Environmental Engineering Laboratory, being established during 2012 is fully equipped with relevant equipment and sensors for monitoring water and wastewater qualities including concentration levels of total dissolved/suspended solids, turbidity, hardness, alkalinity, acidity, chlorides, dissolved oxygen, biochemical oxygen demand, chemical oxygen demand, ammonia, nitrate, phosphate, and most probable numbers of bacteria. At present, this laboratory is maintained and operated to conduct experiments at UG and PG level course curriculum. The research equipment with more advanced features is under process to get installed in this laboratory.
List of Equipment
Digital pH Meter
Digital Conductivity Meter
BOD Analyzer with Accessories
Hot Air Oven
Digital Analytical Balance
Hot Plate Stirrer
Jar Test Apparatus
Transparent Plastic Imhoff Cone
Sampler Conventional Type
Water Purification System
Water Bath Shaker
Membrane Filtration Assembly
Undergoing research project by PG and Ph.D. students
(i) Project title: Simultaneous removal of carbon, nitrogen, and phosphorus from landfill leachate using an aerobic granular reactor
Summary of project:
Landfill leachate majorly consists of carbon, nitrogen, phosphate, metals, and other micropollutants, which causes a severe threat to the environment. In this project, an aerobic granular reactor (AGR) has been developed to treat landfill leachate collected from a landfill site. The AGR successfully removed carbon, nitrogen, and phosphorus simultaneously at higher organic loading. The co-treatment of leachate and wastewater has also been investigated using AGR to determine its stability.

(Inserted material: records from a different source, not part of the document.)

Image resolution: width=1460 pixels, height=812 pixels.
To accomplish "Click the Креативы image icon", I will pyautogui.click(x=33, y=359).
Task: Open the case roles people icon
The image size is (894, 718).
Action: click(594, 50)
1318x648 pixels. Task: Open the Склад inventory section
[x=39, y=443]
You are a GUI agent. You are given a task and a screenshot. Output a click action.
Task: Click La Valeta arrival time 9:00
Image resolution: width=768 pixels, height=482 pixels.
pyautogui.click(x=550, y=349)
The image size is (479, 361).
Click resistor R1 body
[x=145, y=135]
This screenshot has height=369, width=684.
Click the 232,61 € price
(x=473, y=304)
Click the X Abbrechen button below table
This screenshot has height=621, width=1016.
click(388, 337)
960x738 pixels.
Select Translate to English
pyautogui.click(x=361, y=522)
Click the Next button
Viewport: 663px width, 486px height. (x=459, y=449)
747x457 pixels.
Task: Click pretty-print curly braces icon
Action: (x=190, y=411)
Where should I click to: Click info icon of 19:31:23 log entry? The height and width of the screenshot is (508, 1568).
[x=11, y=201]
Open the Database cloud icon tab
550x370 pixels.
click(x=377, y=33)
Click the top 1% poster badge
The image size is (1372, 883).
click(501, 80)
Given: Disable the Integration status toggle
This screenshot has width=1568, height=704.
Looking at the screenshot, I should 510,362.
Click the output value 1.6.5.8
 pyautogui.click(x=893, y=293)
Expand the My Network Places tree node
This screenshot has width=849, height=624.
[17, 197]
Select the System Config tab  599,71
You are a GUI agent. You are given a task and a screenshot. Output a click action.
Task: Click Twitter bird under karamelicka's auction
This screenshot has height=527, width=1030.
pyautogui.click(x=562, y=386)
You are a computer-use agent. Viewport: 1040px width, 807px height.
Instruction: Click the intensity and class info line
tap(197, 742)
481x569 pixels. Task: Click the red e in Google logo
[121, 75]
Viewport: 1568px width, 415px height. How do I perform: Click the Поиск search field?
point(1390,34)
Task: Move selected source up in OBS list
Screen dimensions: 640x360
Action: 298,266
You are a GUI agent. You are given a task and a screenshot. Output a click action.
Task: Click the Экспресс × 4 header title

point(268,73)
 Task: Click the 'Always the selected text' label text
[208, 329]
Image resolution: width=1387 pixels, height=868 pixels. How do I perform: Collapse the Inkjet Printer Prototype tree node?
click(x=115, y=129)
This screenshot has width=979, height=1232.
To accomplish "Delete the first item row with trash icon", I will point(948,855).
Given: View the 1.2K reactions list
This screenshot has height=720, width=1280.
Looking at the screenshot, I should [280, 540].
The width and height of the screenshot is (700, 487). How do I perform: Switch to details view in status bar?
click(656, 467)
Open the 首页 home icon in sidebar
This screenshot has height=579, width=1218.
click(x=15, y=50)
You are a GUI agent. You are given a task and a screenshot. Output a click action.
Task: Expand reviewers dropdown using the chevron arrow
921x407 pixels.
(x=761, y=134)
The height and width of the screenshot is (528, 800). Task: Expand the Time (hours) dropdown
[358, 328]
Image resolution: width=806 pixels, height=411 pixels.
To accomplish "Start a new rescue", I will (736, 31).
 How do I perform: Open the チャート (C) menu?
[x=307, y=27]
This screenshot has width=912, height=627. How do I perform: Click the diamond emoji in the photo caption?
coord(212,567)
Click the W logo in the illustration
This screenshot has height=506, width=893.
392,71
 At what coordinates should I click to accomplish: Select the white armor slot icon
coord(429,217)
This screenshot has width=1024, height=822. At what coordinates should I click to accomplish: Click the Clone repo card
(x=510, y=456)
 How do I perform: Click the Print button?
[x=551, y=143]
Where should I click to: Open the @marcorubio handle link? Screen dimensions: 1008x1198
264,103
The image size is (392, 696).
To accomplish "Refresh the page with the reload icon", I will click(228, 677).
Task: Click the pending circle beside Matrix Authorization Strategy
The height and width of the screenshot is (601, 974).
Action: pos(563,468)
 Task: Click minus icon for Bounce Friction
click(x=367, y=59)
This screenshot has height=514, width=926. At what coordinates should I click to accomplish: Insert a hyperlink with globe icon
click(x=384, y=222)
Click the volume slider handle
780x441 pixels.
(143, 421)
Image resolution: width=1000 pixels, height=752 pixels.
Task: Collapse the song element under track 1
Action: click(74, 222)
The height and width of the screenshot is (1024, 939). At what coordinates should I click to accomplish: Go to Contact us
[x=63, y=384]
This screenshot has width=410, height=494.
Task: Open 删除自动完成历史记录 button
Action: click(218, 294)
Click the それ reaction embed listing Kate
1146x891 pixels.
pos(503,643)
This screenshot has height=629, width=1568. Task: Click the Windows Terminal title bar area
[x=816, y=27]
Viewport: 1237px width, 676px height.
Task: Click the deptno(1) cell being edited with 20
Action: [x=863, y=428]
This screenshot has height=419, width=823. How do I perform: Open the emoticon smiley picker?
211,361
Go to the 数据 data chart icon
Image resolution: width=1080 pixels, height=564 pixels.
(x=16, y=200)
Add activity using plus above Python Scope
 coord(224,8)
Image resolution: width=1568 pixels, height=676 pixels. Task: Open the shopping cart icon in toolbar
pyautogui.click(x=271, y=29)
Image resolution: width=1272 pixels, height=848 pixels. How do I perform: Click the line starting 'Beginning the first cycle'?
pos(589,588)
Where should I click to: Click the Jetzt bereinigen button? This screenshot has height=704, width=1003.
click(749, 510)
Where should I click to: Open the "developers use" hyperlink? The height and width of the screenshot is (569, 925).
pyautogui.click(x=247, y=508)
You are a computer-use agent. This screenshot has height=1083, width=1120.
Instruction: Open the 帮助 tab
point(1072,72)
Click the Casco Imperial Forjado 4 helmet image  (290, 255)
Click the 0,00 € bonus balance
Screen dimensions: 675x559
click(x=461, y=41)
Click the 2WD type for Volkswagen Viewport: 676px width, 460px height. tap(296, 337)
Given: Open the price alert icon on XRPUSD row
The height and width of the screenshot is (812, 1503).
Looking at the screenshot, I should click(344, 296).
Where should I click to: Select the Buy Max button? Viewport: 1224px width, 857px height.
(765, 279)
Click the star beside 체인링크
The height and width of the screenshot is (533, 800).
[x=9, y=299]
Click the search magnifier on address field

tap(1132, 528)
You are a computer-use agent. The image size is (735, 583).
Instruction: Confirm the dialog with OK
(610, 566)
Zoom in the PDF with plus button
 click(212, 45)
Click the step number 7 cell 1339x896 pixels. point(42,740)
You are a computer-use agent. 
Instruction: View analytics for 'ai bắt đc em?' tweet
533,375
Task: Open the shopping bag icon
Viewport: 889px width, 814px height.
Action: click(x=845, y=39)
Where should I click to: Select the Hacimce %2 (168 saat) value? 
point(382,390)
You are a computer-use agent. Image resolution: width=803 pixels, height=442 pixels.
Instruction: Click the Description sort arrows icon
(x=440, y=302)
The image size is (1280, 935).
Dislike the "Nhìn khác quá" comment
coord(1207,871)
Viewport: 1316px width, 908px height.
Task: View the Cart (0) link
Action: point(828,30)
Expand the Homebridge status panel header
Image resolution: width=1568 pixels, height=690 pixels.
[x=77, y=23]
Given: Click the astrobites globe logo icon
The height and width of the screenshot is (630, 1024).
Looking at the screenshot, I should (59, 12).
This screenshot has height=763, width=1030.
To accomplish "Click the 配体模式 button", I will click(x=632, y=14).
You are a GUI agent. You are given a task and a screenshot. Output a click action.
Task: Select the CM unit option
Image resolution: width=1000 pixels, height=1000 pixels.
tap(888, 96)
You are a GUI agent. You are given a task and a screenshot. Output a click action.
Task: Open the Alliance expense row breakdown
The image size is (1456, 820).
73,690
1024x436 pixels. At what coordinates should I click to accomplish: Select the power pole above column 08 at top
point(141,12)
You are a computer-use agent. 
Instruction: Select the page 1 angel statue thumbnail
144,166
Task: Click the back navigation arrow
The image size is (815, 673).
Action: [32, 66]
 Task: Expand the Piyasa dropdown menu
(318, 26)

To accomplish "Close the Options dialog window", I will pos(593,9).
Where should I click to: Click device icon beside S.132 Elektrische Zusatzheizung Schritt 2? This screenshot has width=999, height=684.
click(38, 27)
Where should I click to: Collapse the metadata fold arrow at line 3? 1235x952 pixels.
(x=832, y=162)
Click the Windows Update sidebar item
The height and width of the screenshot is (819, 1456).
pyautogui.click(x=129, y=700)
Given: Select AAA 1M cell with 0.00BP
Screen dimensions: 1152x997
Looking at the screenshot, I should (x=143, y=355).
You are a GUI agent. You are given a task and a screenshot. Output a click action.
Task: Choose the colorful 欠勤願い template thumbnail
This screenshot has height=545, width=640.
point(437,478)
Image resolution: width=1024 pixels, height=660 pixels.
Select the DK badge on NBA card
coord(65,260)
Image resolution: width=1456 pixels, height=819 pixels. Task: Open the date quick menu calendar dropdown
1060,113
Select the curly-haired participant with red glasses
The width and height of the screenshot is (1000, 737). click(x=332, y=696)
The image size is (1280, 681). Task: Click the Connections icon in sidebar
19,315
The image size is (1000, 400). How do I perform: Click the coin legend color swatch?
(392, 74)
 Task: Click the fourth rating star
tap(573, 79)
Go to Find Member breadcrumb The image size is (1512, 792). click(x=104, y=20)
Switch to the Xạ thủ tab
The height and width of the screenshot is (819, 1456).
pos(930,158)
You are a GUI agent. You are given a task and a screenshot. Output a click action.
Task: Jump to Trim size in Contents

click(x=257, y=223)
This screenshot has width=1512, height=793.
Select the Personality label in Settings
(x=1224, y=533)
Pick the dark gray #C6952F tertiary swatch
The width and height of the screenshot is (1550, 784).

(ii) Project title: Treatment of domestic sewage and leachate using a moving bed hybrid bioreactor
Summary of project:
The treatment of domestic sewage using a moving bed hybrid bioreactor (MBHBR) has been investigated by varying the concentrations of chemical oxygen demand (COD), ammonia, phosphorus, and hydraulic retention times (HRTs). The stability of MBHBR has also been studied to understand its performance in shut-down and shock loading phases. The MBHBR has shown higher removal efficiencies for COD, ammonia, and phosphorus during the co-treatment of sewage and leachate. The metagenomics study has been performed to identify the predominant microorganism in MBHBR, which played a significant role in the treatment of sewage and leachate.